__Work required__.
Exclude the pictures and transcribe the rest of the data below exactly.

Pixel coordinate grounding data
[Start of section]

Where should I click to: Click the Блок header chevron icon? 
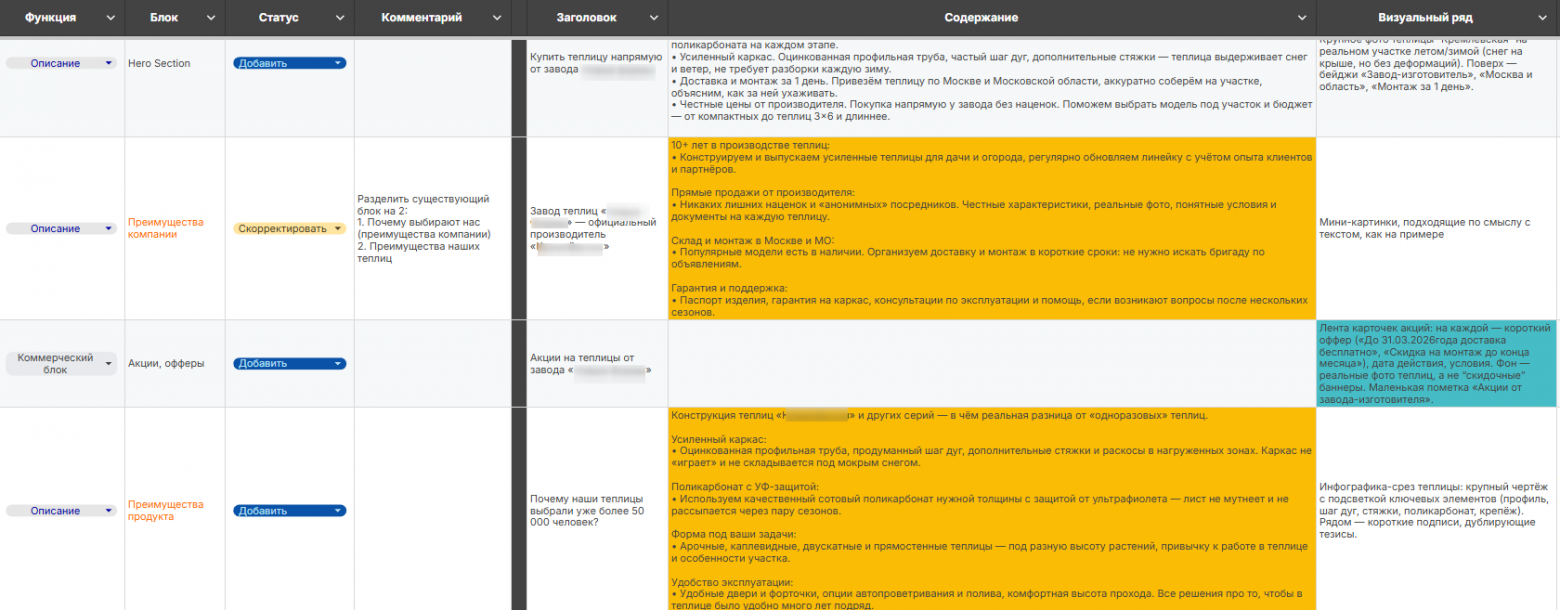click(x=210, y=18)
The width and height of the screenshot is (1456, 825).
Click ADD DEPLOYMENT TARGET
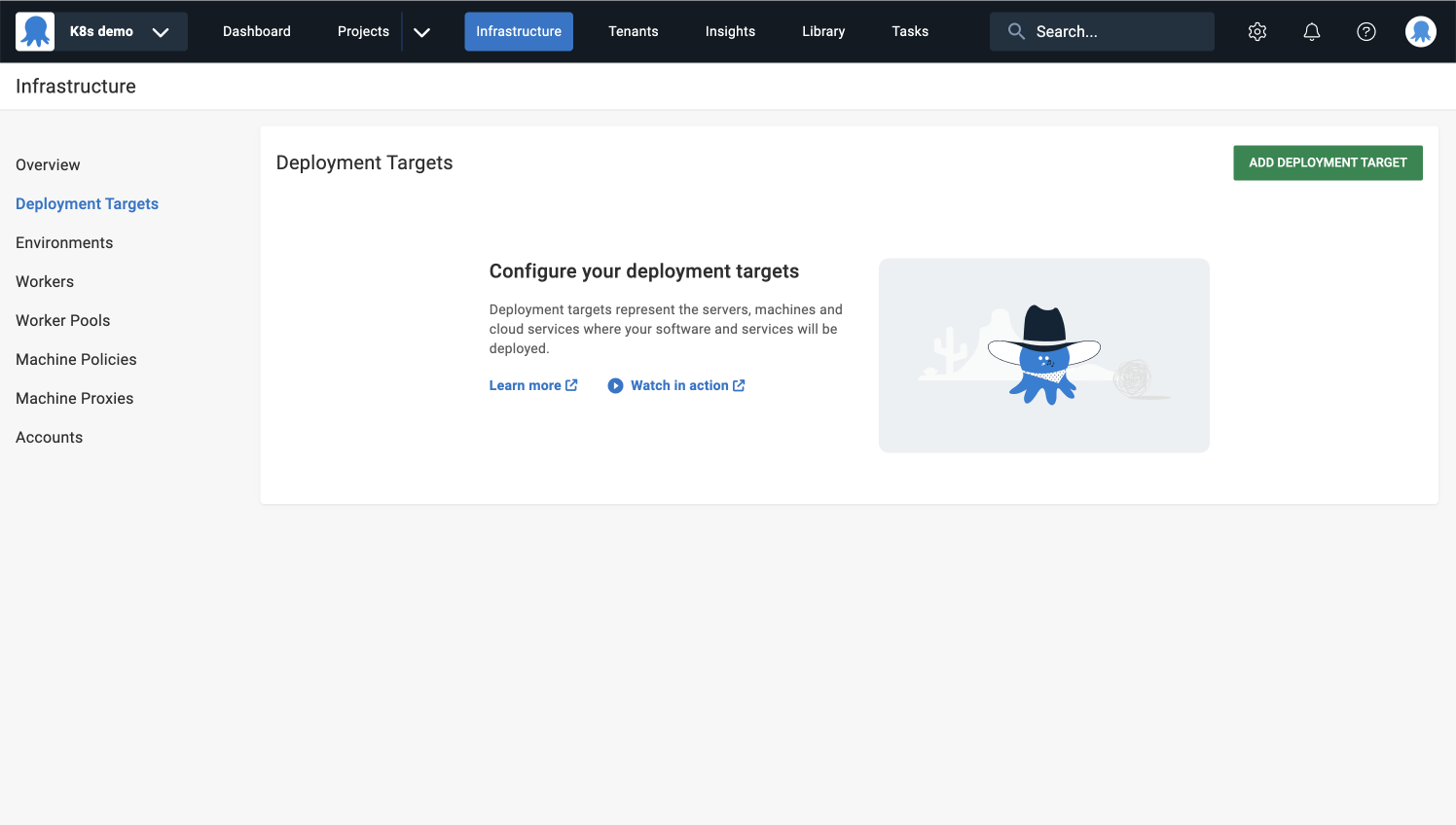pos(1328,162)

[End of section]

__The completed task__.
Where should I click to: Click the Блок header chevron icon? 
click(x=210, y=18)
The width and height of the screenshot is (1456, 825).
Click ADD DEPLOYMENT TARGET
pos(1328,162)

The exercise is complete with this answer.